The past decade has seen the narrative around tech platforms evolve from one of laudable innovation to unaccountable concentration of power. Governments began to push back. In many ways, the EU set the Big Tech regulatory agenda with its overhaul of data privacy laws and regulation of online content and the gatekeeping power of big platforms. The Indian government has also initiated a slew of interventions to assert sovereign authority and tighten control. Amid this backdrop, the Open Network for Digital Commerce (ONDC) initiative stands out because it eschews the regulatory route and instead tries to counter the platform power of e-commerce majors like Amazon and Flipkart by instituting an alternative.
As per its promoters, ONDC will decentralize e-commerce, allowing buyers and sellers to transact with one another via multiple apps without being locked into any specific platform. ONDC has defined a set of open network protocols and specifications to ensure that different apps (buyer apps, seller apps and intermediary apps such as ‘gateways’) are able to interact. The broad idea is that this interoperability will foster competition, lower e-commerce entry barriers and thus reduce the ability of large platforms to charge exorbitant commissions from sellers, etc. The promoters cite the open nature of websites and email based on open HTTP and SMTP protocols as an analogy. Open protocols for interoperability are a good idea; however, it is not clear if e-com is as straightforward as interoperable email. This is because it is as much about technological capability as it is about consistent management of customer satisfaction and dispute resolution.
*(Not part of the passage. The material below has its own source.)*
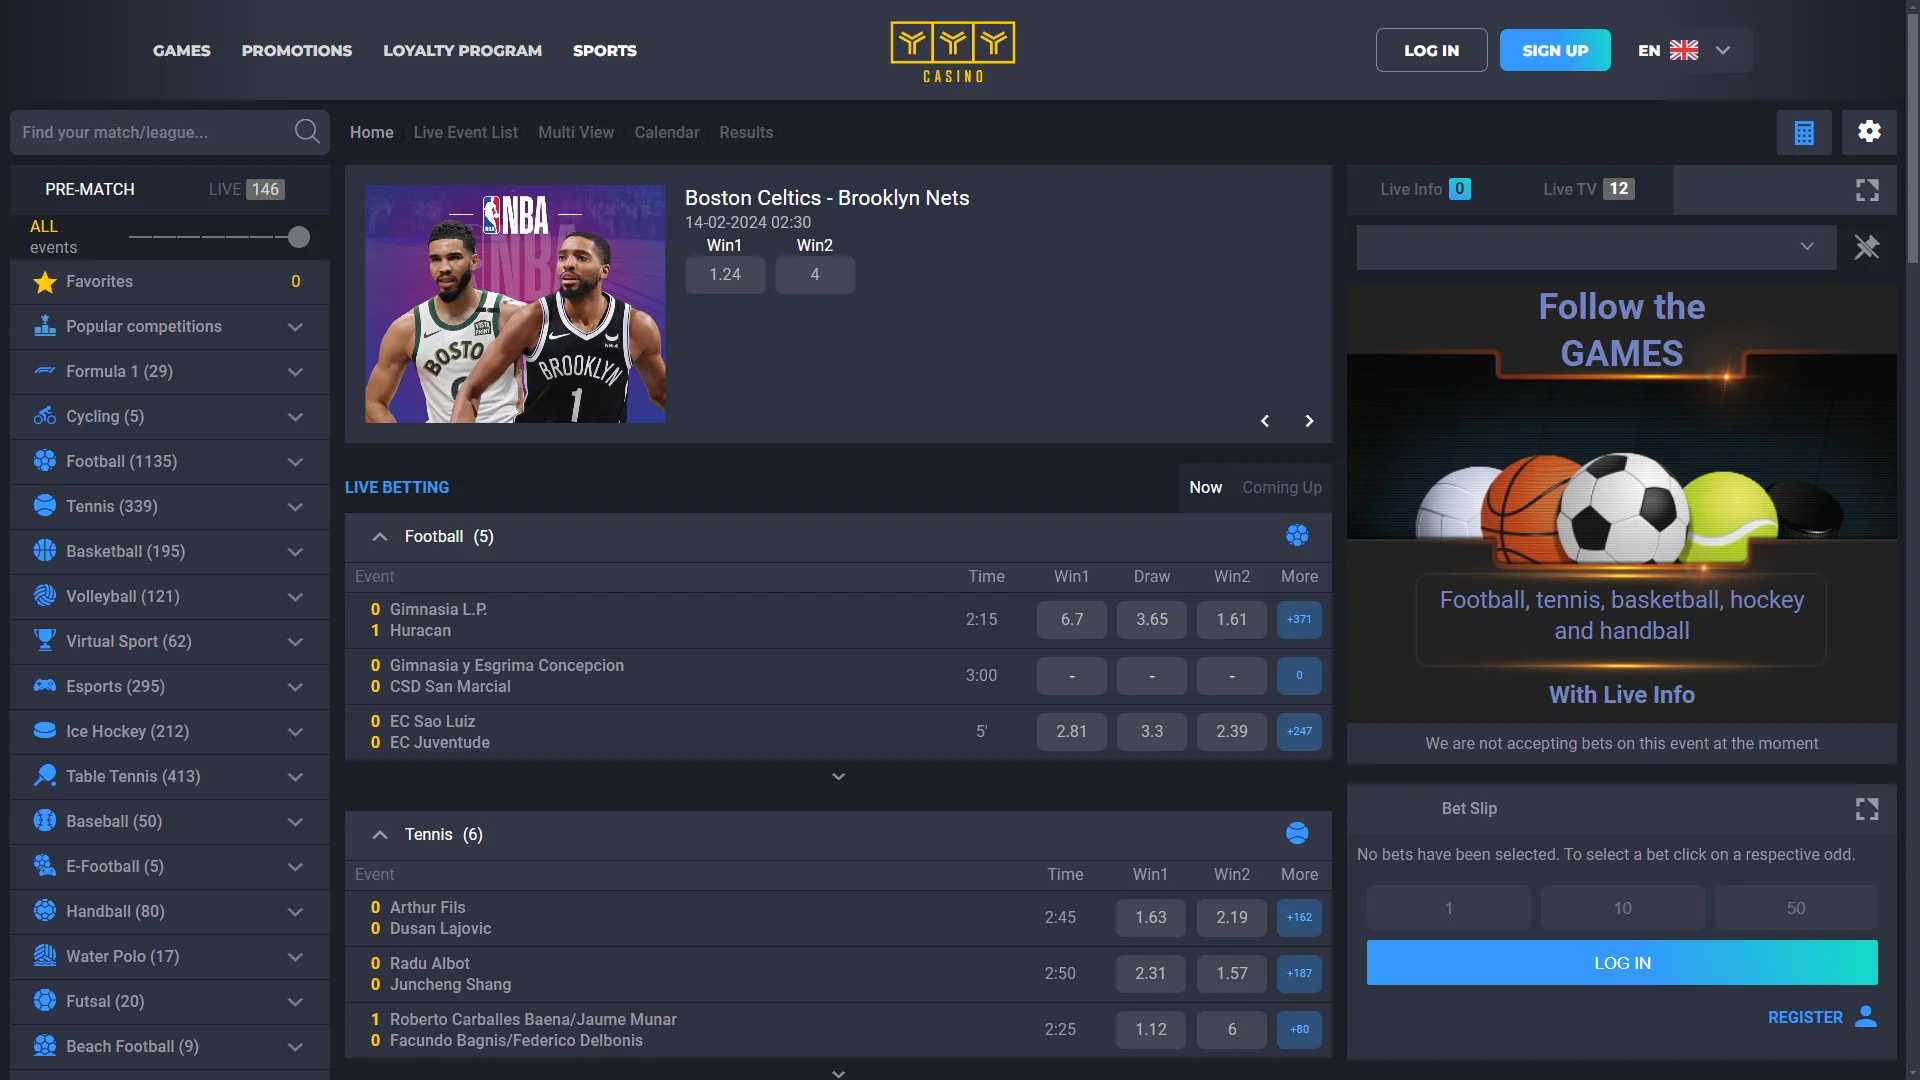1920x1080 pixels.
Task: Open the odds calculator icon
Action: pyautogui.click(x=1804, y=132)
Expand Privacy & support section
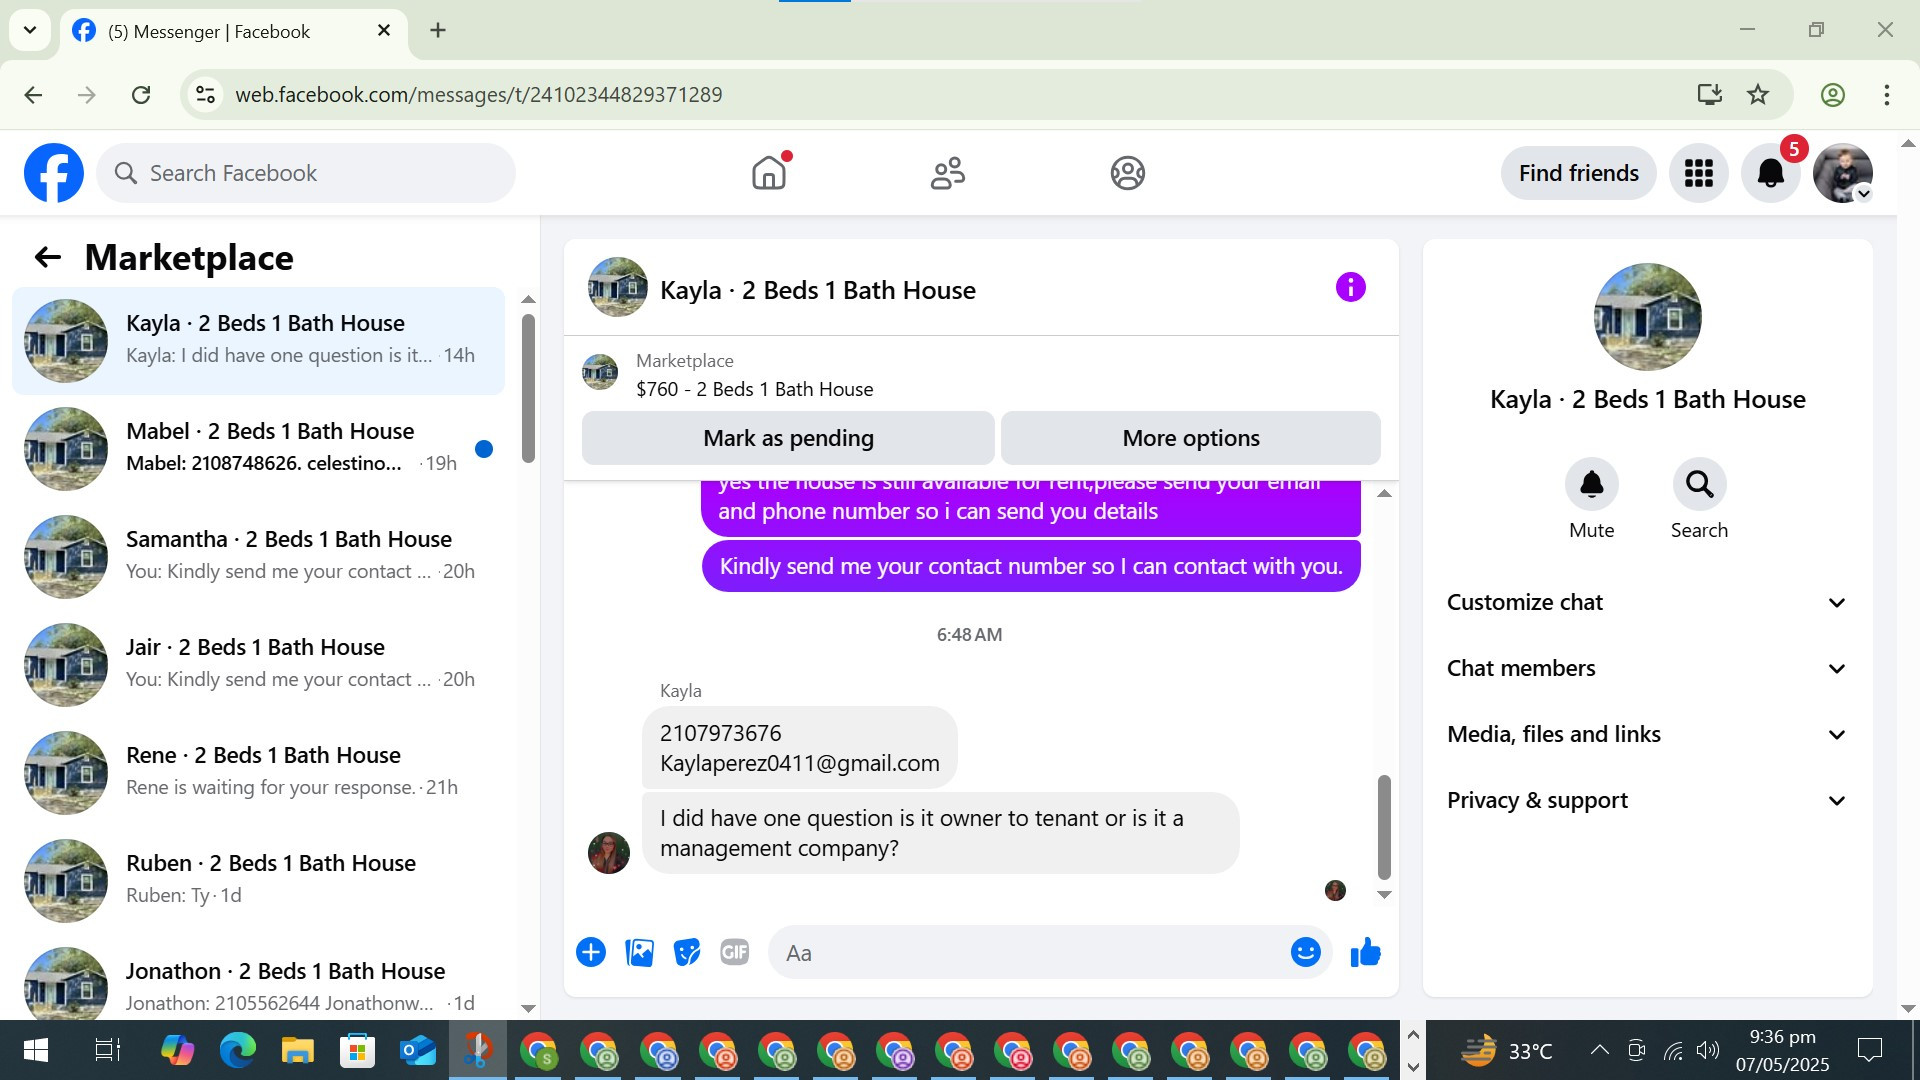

Big e-com platforms thrive in part because they insure the entire end-to-end transaction, from product quality to delivery time, for the customer. The platform’s reputation for reliability matters more than that of various sellers whose wares are listed on it. High-volume platforms are also able to iteratively use data on demand patterns to optimize their inventory and logistical operations.
To successfully ‘unbundle’ an e-com transaction into independent roles of the buyer, seller and logistical operator requires ONDC to ensure not just interoperability, but also overall customer satisfaction. This is where it runs into conceptual problems from an operational and privacy perspective. Unbundling creates multiple handover points between different entities; this means disaggregated responsibility. It reduces control over each transaction and increases potential friction in dispute resolution. In remote online transactions, the chain of responsibility is fuzzy. For instance, who should absorb the cost of foreign chocolates received in a partially molten state? The customer, seller or the logistics provider? Or what if a customer alleges that she received a counterfeit product on a non-refundable transaction? The determination of when to initiate a return/refund is arguably more about customer service policy than it is about arbitrating between the buyer and seller. Big platforms have a clear customer-centric bias, which helps in customer retention while top-down visibility and control over the entire transaction helps them pinpoint failures.
ONDC expects to solve the problem of unbundled e-commerce by instituting an “issue and grievance management” structure to resolve disputes, along with “reputation” profiles of all network participants. While the details of it are not available in the public domain, the viability of arbitration on low-value transactions appears to be low. To win trust, ONDC will have to find a way to absorb the cost of low-value disputes arising from increased friction to make grievance redressal less tedious. One possibility is through a pooled insurance fund for sellers.
The issue of ‘reputation’ is more problematic and raises privacy concerns. The core design principle of ONDC is the disaggregation of deals and interoperability of platforms. This means all customers, sellers and logistics providers must be ‘visible’ through all buyer-side and seller-side apps. In the absence of an underlying repository of trust, interoperability and associated dispute resolution will require a system for what ONDC calls “scoring/badging” of “network participants”. Based on ONDC documents, these participants include not just sellers and logistics providers, but possibly also buyers (buyer apps are responsible for buyer ‘KYC’). This scoring/badging will have to be centralized and publicly available to ensure portability across buyer and seller apps. This has potential privacy implications, especially since it is likely that the process will have some in-built immutability so that participants can’t simply make new profiles to achieve a reset. One way to reduce the privacy impact would be to limit scoring/badging to sellers, which will implicitly make dispute resolution buyer-centric. But this would also raise overhead costs.
These are some questions that ONDC must resolve. Its basic value proposition for sellers, as codified in its “business rules”, is that they get a better deal vis-a-vis monopolistic platforms; however, can an e-com network thrive by treating customers and sellers at par? If not, would a buyer-centric approach increase overheads to a point where the value proposition for sellers too is vastly reduced? ONDC policies may evolve, but if its objective is to curb exploitative monopoly platform power, then regulation inter alia prohibiting platform conflicts of interest and mandating interoperability and data portability will be required. It is in concert with regulation that ONDC may prove most beneficial by providing a foundation for interoperability and voluntary data portability.
Ruchi Gupta is executive director of the Future of India Foundation.